A Good Overwhelmed

I flew home from the most memorable trip of my life seven days ago.
People keep asking "How was Spain?", and that is honestly the hardest question anyone could ask, because simply saying that it was incredible doesn't scratch the surface.

My go to answer for that question has become something along the lines of "That is a really overwhelming question unless you want to listen to me talk for the next hour. But it was incredible, and I was overwhelmed the entire time with the beauty of everything that I saw and did."

That is the truest answer I can find, and if I had to sum my experience up in one word, that word would be overwhelmed.
The sense of being overwhelmed that I had the entire trip was due partly to the fact that this wasn't a leisurely trip to Spain, where I could spend hours grazing at tapas bars or wandering the sidewalks of Barcelona to admire the pretty apartment buildings.
No, it was nothing like that. We had seventy people with us. Five concerts. Five hotels. Ten days to travel halfway across the country and see and experience every single thing that we possibly could.

Tour is not vacation. In short, tour is site seeing, concerts, friends, food, and sleep.

Naturally, I was overwhelmed. Who wouldn't be in that setting?

Truly, most of the being overwhelmed came from the shock of Spain itself. I just laugh when I think about the first day. Our tour of Barcelona began the minute we got from the airport to the bus. It was lunch time, so they took us to a food court in the square and set us loose. This was all fine and well except that our poor American bodies were sure that the time was most definitely six in the morning, not twelve in the afternoon. We wandered around the food court and stumbled through broken Spanish to order our strange food. Obviously, most of that day was pitiful because we were so disoriented. The next day was nearly that bad, but we slowly improved, and were pretty much our normal selves by the third day.

Both the hardest and most wonderful aspect of the trip was how difficult it was to take in everything we saw.

The countryside was almost all farmland, cut into boxy shapes of green, brown, and golden crops. The mountains laid back on the sky and framed the land perfectly.  Each town, even the huge city of Madrid, was covered with flowers on every apartment balcony, and every sidewalk was shaded by trees. The small beauty of everyday life was breathtaking in it's simplicity.


Add in the way centuries old cathedrals, churches, and castles casually graced every town we entered, and we're in another layer of beauty entirely.
That's what was mostly so overwhelming. The people of Spain live their normal lives with things at their fingertips that were built before America was even a twinkle in the medieval world's eye.

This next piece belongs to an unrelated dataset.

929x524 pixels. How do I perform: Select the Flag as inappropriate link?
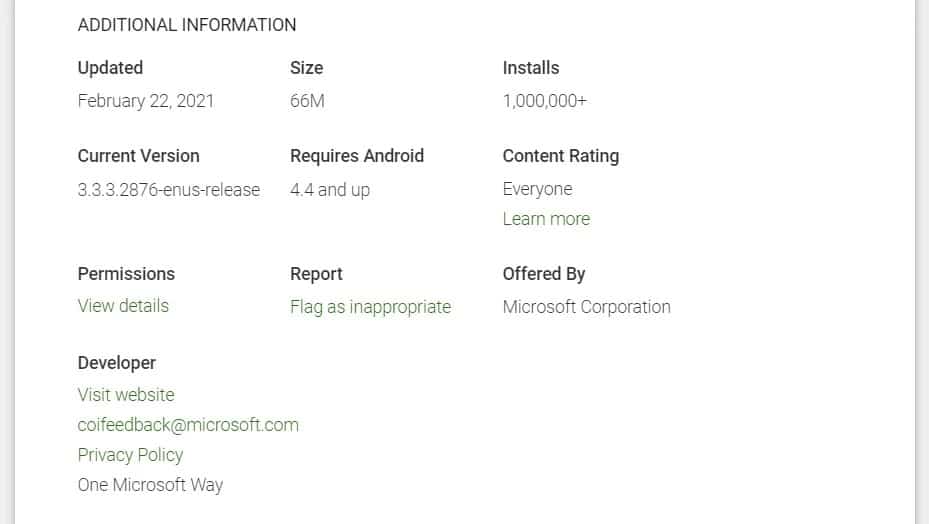click(370, 307)
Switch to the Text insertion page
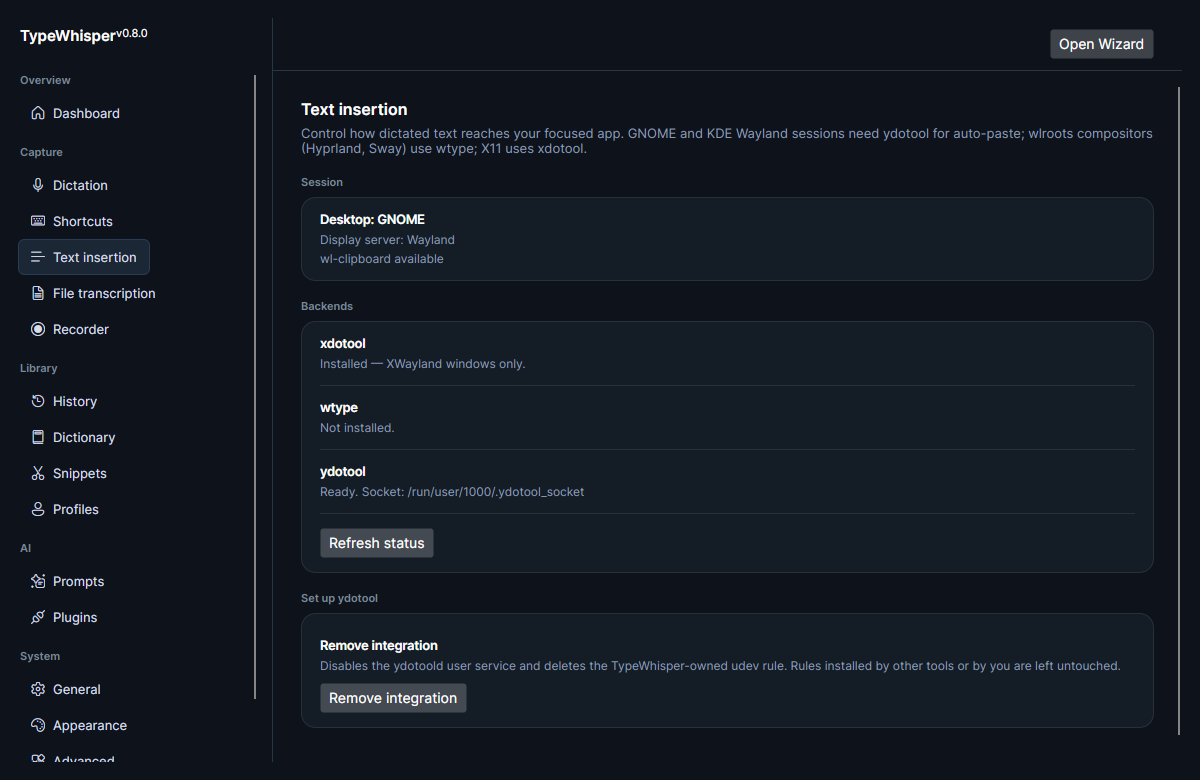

If you want a slap in the face from humility, go to where these age old structures are, walk around in them, soak in the reality of their history, how much time and care was dedicated to their construction, and then tell me how big and proud you feel.
Cathedrals did that for me before I could stop them and before I realized I needed them to. There is something about standing in a place like the Burgos cathedral that brings you to a state of such deep reverence and awe and humility that all you can do is stand with your jaw dropped and try to keep your tears off of the people around you who are probably concerned for your sanity.
Then, find the people in your group who get what you're feeling. Look them in the eye, hold their hand, hug them, do something to convey that you understand how they feel. I found that nothing was more satisfying when I was overwhelmed, than to behold that beauty with the people who understand your loss for words and the swelling you feel inside.


Performing for the people there and experiencing their culture is a treasure that I will always hold on to. We only performed a handful of songs in Spanish, but they were the most gracious people to sing for, despite them not understanding most of what we sang.
I won't forget the little girls who danced in the back of the church during our last concert, and when it was over nervously approached us like we were celebrities, which we absolutely are not. I treasure the conversations we had with those girls, the ways we were able to connect our lives and cultures through the music we shared with them. I won't forget when I had to sit down halfway through one concert (probably because of dehydration and exhaustion) and how the the man sitting behind me was so concerned with my well being that he used what English he knew to make sure I was okay, and offered to find me water or anything else that I needed.

Those things are so small, but to someone who had never experienced visiting a country with a language barrier like that, I was overwhelmed by the beauty of how we were still able to connect through kind looks and small words.


God's hand was glaringly obvious to me on this trip. I remember one day, riding somewhere on the bus, just looking out the window as I reflected on whatever had happened so far, and crying when I realized how heavily God was using the trip to glorify himself. He grew relationships within the choir, he opened doors to share the gospel, he taught me so many lessons through the songs we sang and the things we experienced. I am so comforted to know that God does not use any part of my life in vain. I am thankful that God broke my selfish intentions on that trip and directed everything I wanted to be about me, straight back to him.


Some of the fears from my last post did come true. I missed home, I wasn't comfortable or sure of what to do in a lot of situations, but I also experienced beauty, gratitude, and God's sovereignty in ways I never had before. I was and still am overwhelmed, in the best way possible.

Comments

  1. Absolutely beautiful. This post brought a smile to my face. I'm so glad the trip was a wholesome one. Love you Claire!